* ACTIVITY *
Please return the lines below verbatim, beginning at the one that has "[Rifiuta] (1849, 1969)" and stopping after the one that has "Coronavirus (1479, 465)", and add no other lines.

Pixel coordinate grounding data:

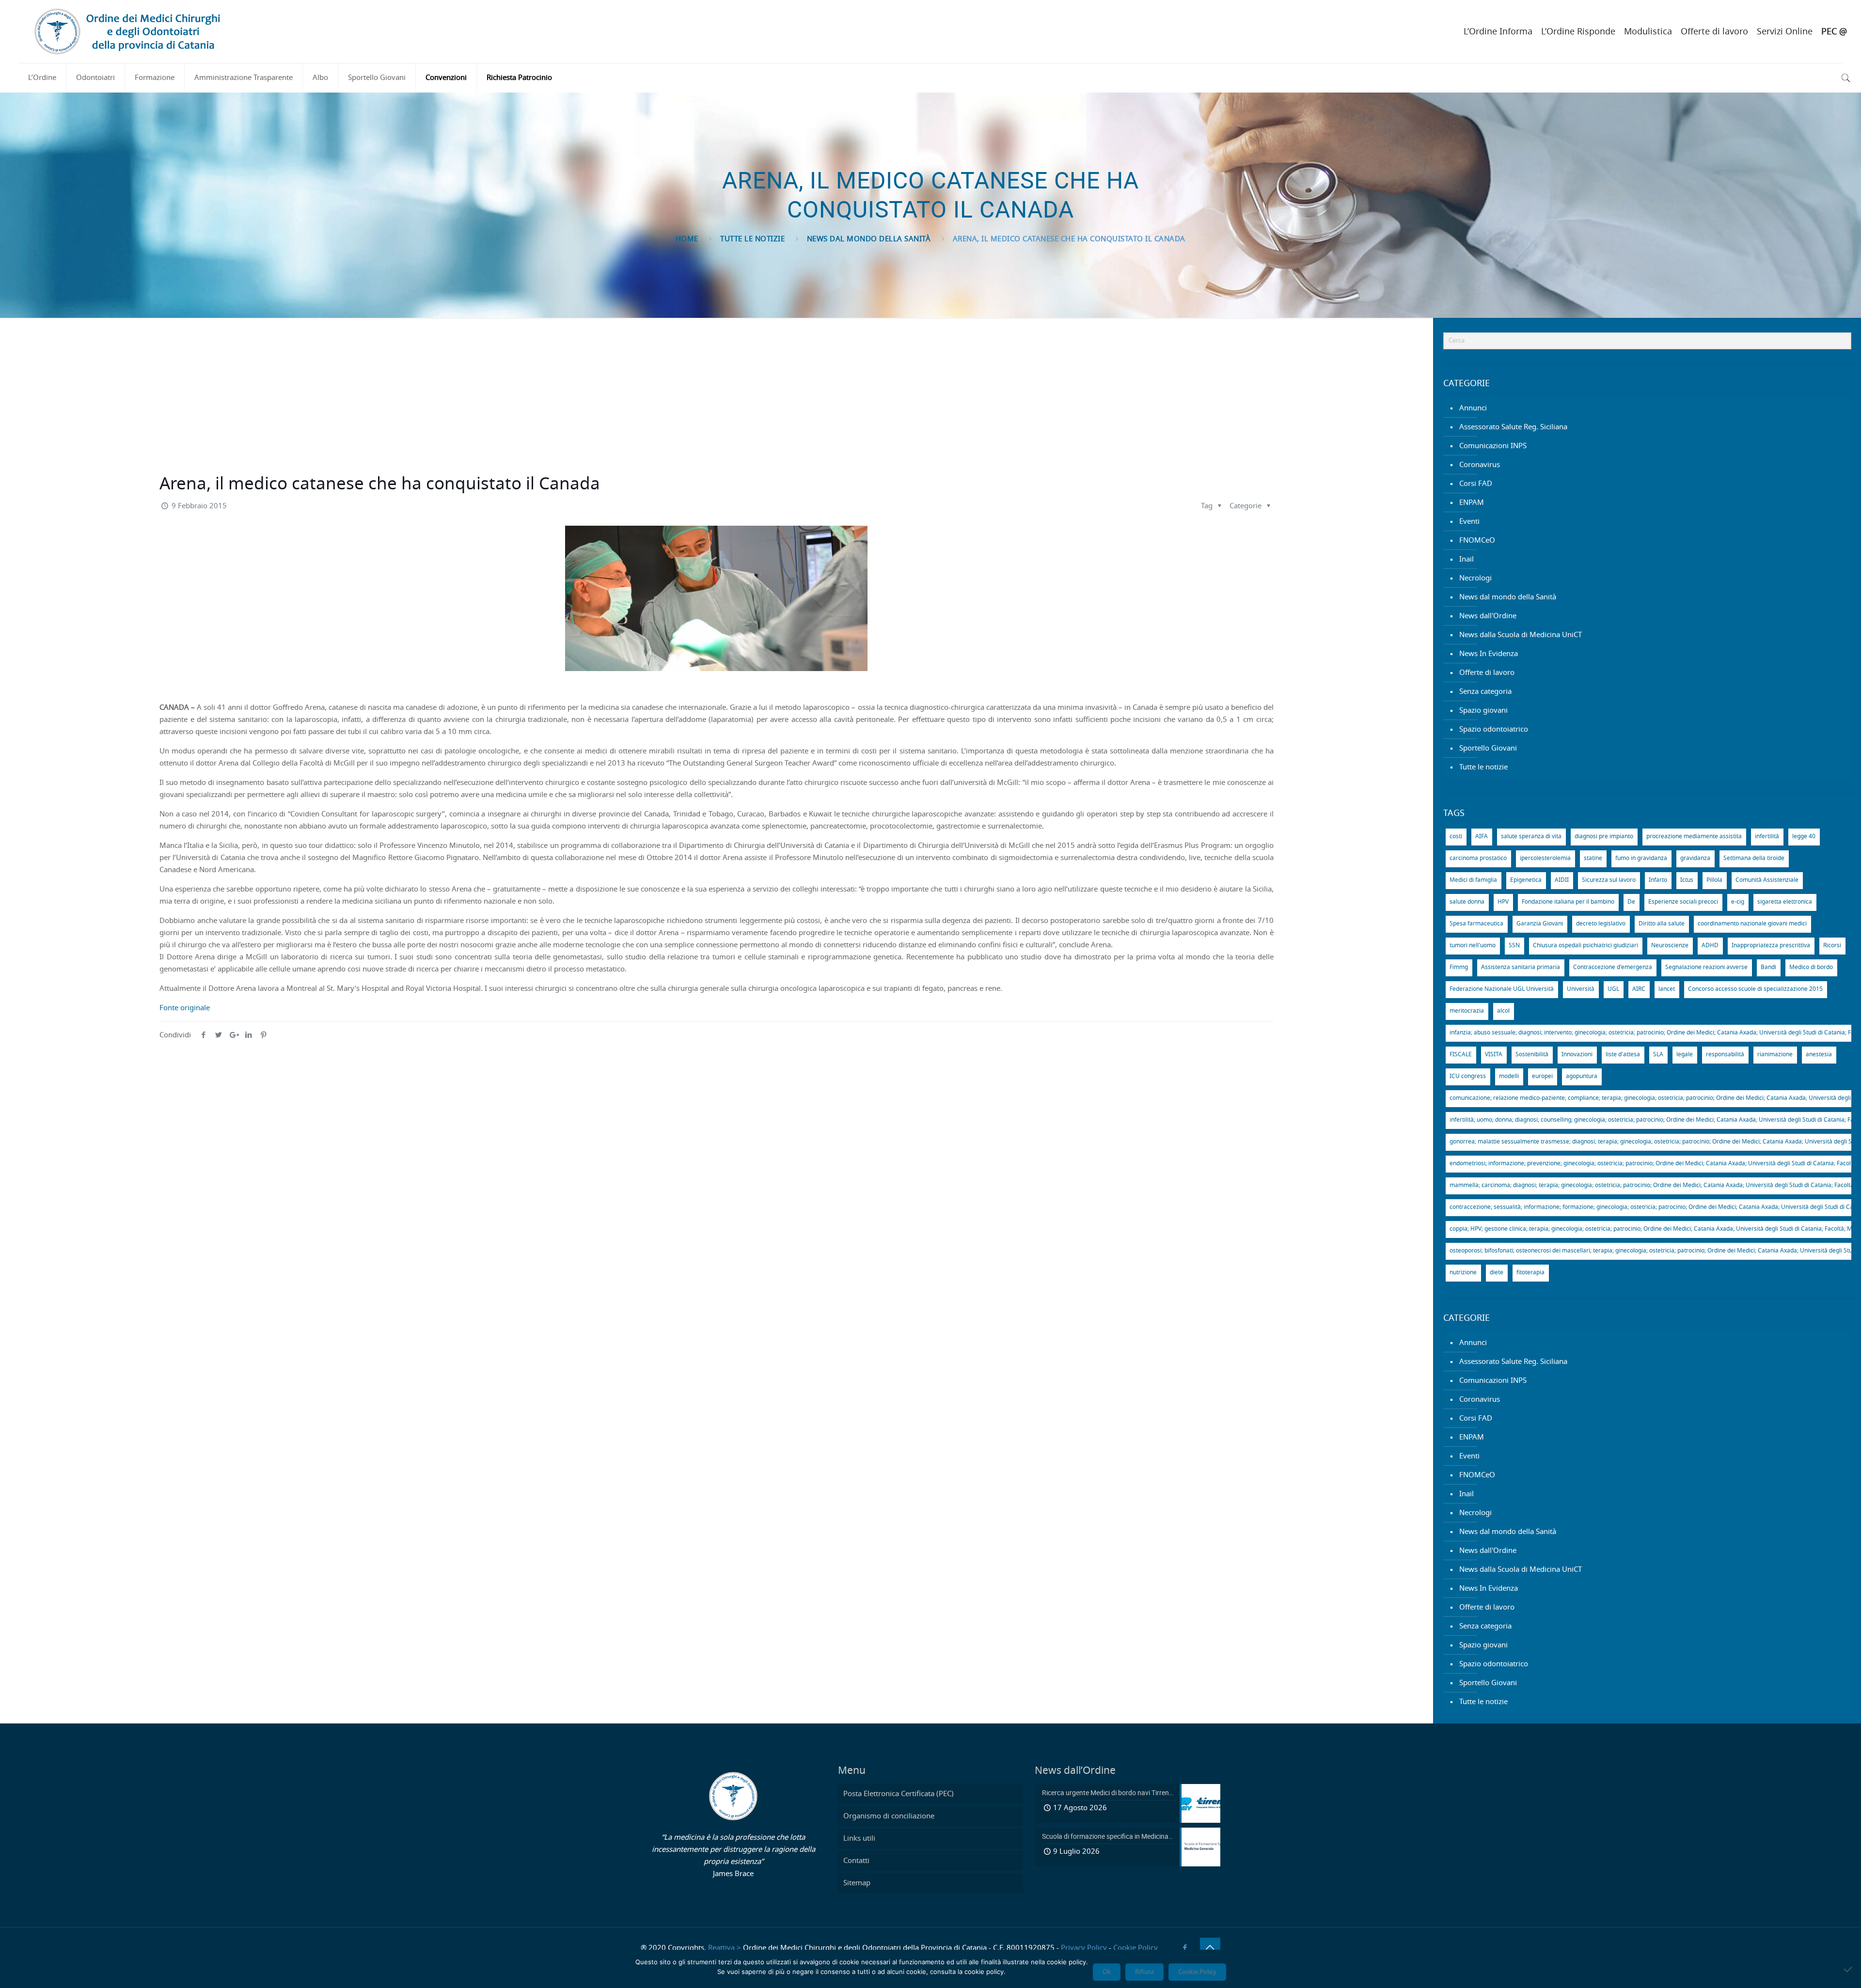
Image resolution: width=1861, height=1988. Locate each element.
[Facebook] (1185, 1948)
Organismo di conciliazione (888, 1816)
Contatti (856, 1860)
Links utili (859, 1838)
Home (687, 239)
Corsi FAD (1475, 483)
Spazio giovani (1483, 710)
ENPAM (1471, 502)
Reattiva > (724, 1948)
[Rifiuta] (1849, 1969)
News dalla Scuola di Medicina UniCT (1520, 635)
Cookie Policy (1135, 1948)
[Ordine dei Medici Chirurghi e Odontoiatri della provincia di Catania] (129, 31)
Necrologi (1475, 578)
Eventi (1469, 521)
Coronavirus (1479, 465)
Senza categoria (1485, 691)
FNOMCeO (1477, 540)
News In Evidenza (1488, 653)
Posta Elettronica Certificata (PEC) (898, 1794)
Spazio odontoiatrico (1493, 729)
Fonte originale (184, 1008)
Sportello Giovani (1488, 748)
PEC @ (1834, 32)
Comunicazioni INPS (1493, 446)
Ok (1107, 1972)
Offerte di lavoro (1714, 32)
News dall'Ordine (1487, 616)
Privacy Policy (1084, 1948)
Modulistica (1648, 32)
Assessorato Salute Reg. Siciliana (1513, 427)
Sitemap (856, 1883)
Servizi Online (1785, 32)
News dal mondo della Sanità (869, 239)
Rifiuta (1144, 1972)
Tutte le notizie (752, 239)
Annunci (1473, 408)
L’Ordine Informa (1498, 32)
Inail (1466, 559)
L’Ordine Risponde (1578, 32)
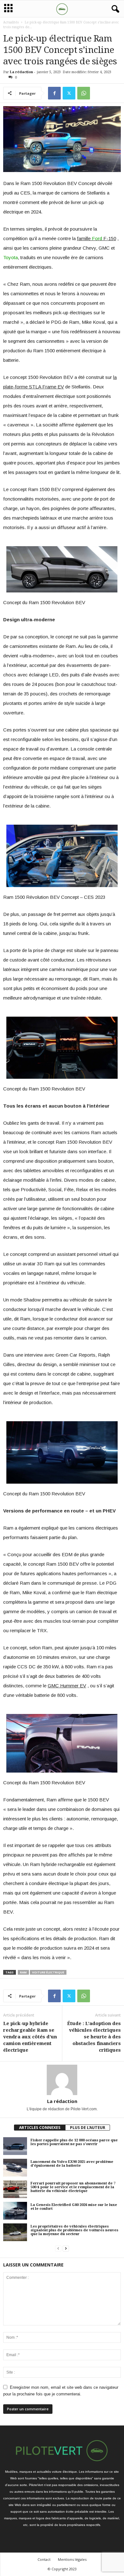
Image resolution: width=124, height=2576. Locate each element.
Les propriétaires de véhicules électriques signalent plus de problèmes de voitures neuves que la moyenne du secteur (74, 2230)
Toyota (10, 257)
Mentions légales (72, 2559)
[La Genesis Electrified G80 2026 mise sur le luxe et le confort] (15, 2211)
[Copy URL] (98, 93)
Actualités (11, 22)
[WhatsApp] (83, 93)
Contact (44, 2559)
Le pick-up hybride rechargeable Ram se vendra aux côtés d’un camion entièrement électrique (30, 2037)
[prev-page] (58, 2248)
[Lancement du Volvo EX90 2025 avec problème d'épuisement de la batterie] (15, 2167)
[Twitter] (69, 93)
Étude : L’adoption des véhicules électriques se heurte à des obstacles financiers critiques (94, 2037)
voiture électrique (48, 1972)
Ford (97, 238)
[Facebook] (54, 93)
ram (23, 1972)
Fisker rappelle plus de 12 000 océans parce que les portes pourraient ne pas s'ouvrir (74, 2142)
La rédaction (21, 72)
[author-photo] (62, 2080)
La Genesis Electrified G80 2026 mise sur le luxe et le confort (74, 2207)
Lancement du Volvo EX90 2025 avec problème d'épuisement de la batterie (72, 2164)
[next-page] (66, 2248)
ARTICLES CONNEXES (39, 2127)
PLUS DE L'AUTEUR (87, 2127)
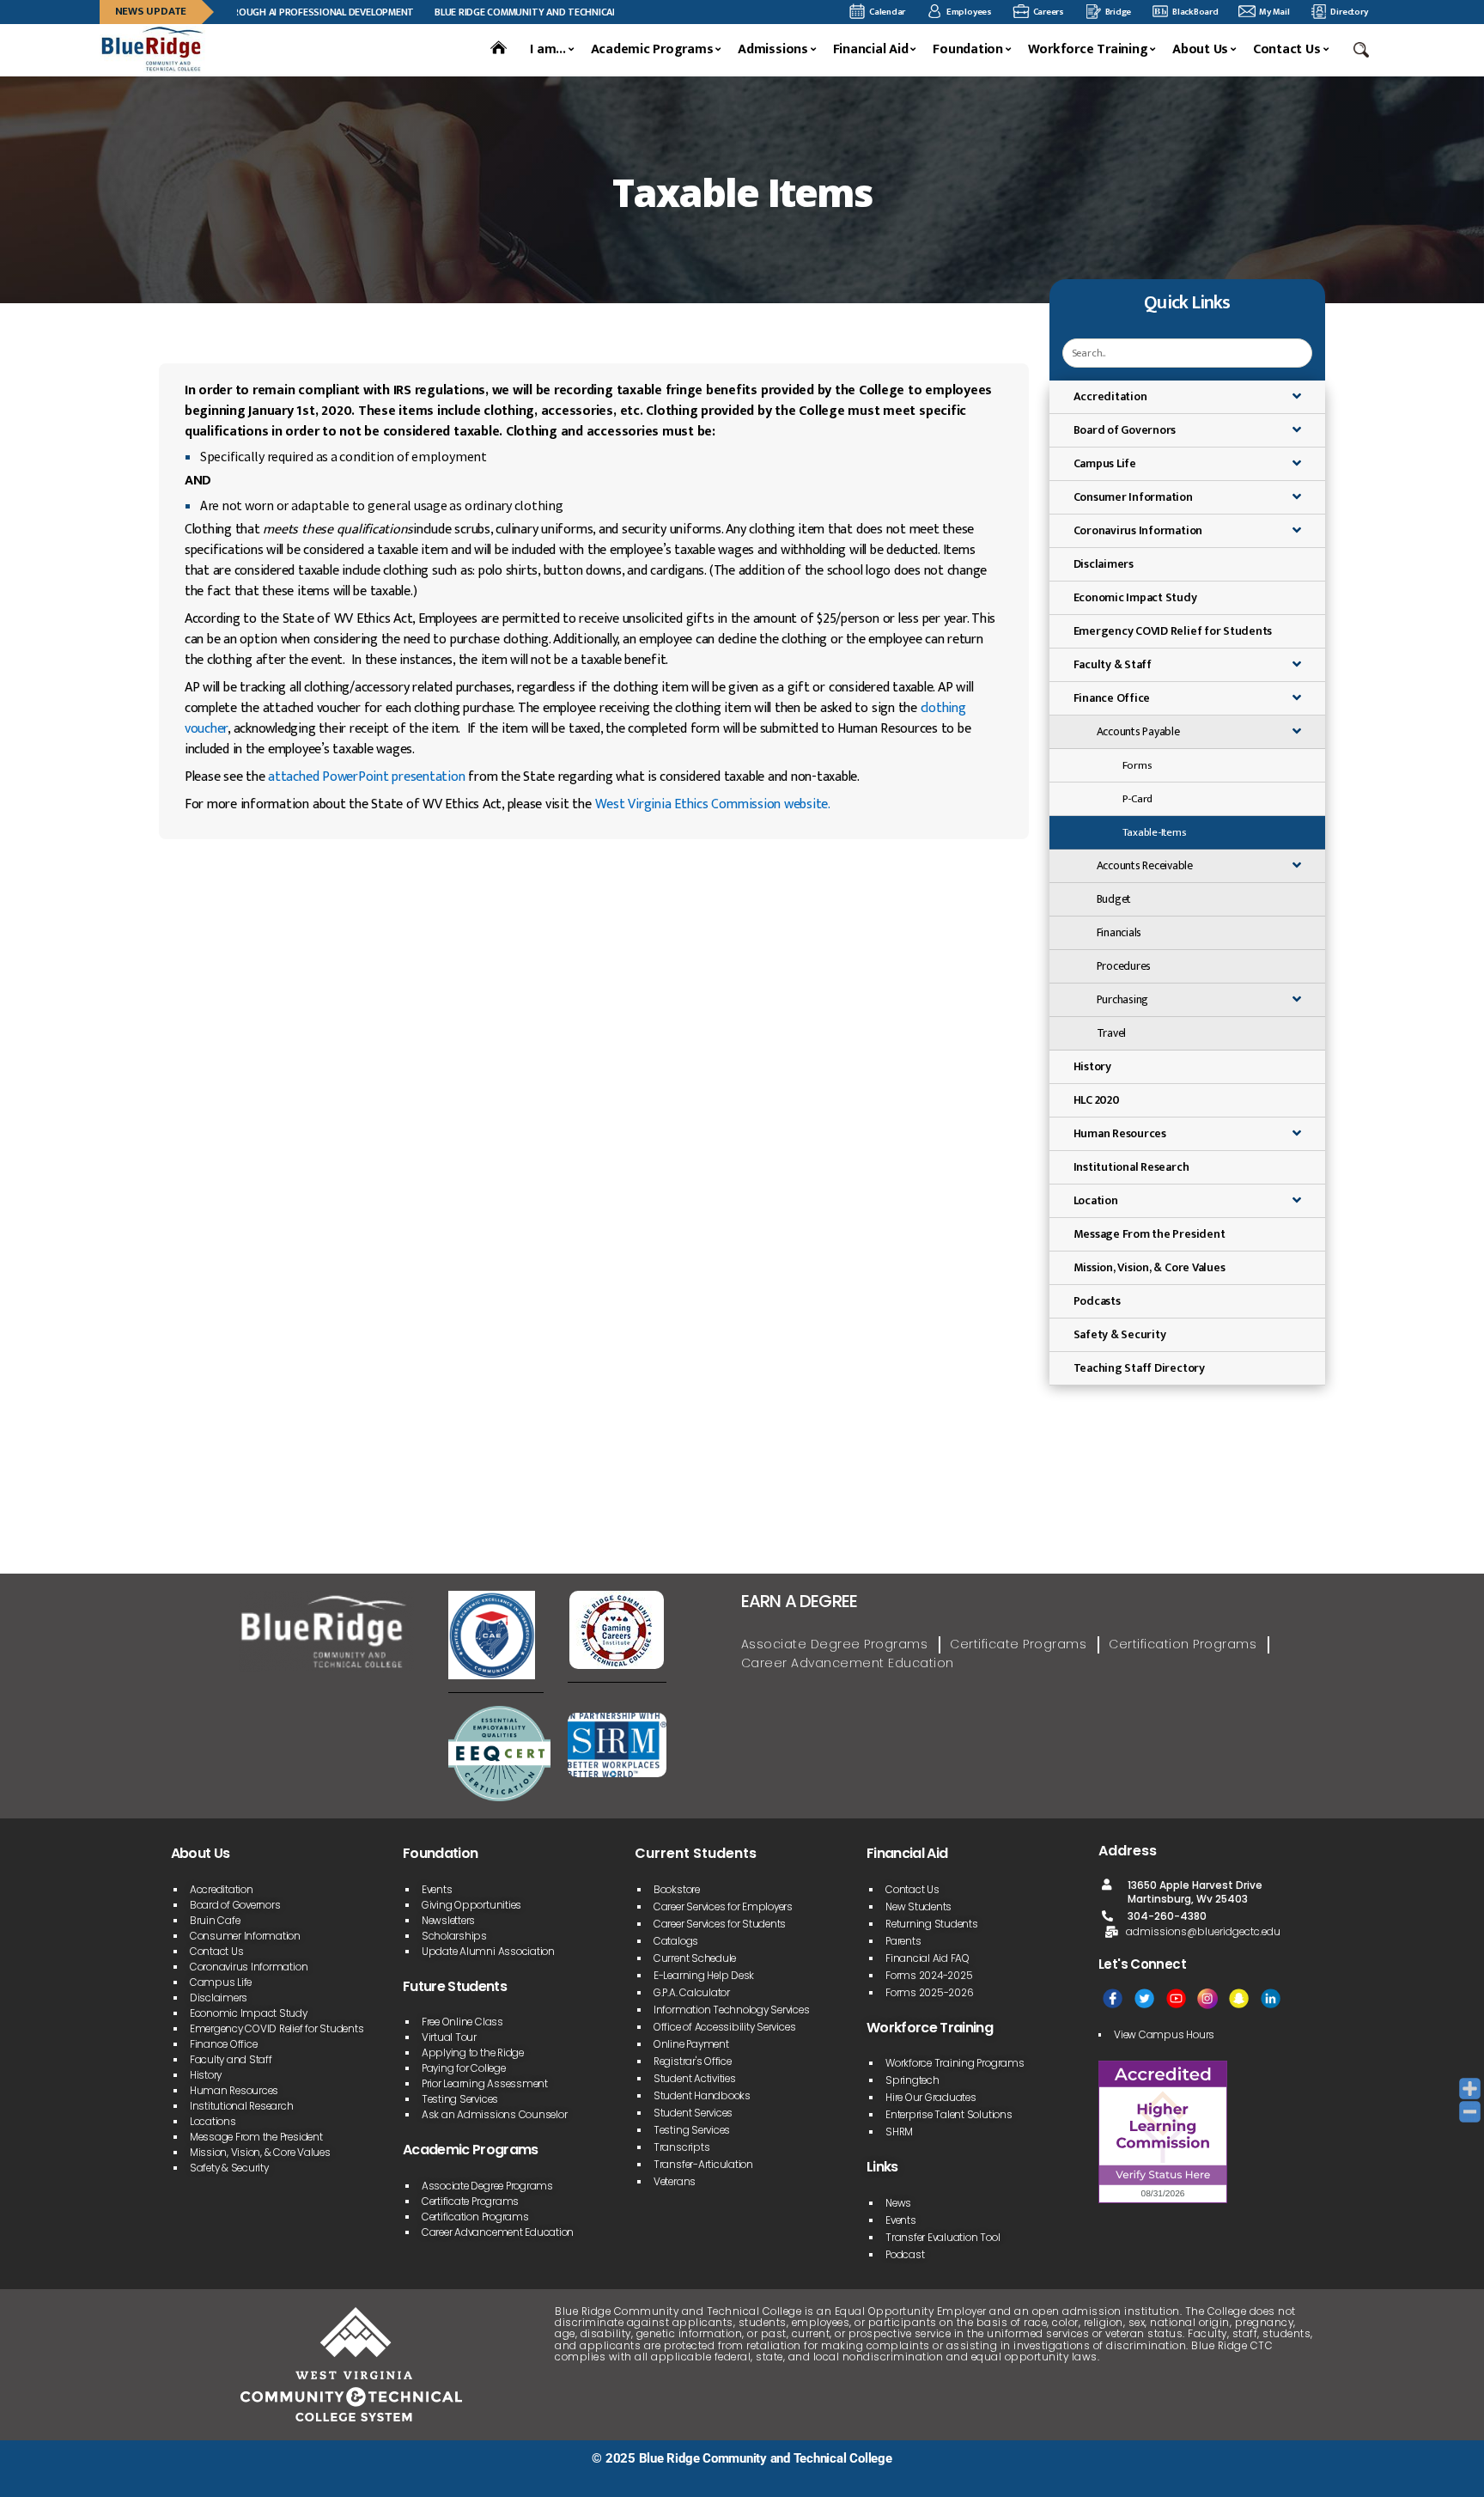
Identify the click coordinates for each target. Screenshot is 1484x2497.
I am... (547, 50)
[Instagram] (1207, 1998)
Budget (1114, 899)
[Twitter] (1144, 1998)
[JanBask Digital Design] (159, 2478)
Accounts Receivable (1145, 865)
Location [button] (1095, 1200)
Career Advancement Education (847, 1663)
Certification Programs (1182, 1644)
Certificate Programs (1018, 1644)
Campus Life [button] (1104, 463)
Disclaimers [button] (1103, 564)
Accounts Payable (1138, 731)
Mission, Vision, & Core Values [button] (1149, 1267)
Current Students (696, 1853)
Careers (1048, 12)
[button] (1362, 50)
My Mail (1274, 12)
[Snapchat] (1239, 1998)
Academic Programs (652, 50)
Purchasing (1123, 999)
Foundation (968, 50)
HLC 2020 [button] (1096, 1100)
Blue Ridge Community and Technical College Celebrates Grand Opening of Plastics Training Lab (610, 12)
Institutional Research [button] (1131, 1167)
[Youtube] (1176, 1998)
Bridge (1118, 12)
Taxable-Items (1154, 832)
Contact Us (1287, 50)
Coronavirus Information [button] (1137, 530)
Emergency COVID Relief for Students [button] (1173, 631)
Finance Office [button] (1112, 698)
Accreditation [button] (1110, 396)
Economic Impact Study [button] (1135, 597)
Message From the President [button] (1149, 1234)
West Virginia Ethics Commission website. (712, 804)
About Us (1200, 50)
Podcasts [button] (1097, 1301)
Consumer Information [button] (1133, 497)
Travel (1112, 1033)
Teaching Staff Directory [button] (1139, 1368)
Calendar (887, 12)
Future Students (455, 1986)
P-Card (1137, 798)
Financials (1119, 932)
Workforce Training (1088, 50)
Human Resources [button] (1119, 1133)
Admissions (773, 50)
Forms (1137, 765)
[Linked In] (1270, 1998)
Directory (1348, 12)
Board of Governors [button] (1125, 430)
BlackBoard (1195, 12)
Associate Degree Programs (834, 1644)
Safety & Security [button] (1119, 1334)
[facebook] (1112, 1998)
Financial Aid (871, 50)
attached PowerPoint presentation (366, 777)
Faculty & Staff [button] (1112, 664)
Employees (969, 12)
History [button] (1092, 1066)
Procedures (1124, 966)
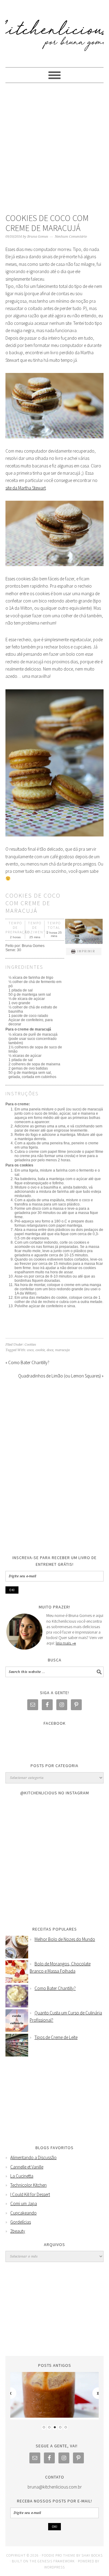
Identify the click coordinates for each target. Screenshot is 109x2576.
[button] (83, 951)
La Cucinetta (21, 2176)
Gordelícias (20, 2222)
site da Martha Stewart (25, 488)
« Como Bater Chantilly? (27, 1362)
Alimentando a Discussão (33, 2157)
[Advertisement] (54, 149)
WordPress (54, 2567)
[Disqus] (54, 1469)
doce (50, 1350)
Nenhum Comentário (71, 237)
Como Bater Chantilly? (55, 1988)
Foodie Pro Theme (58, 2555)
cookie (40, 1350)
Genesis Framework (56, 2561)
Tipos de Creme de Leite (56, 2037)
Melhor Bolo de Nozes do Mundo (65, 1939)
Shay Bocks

* TASK RESULT *
[Rifiuta] (1849, 1969)
News dalla Scuola di Medicina UniCT (1520, 635)
Cookie Policy (1135, 1948)
[Ordine dei Medici Chirurghi e Odontoiatri della provincia di Catania] (129, 31)
Necrologi (1475, 578)
Eventi (1469, 521)
Coronavirus (1479, 465)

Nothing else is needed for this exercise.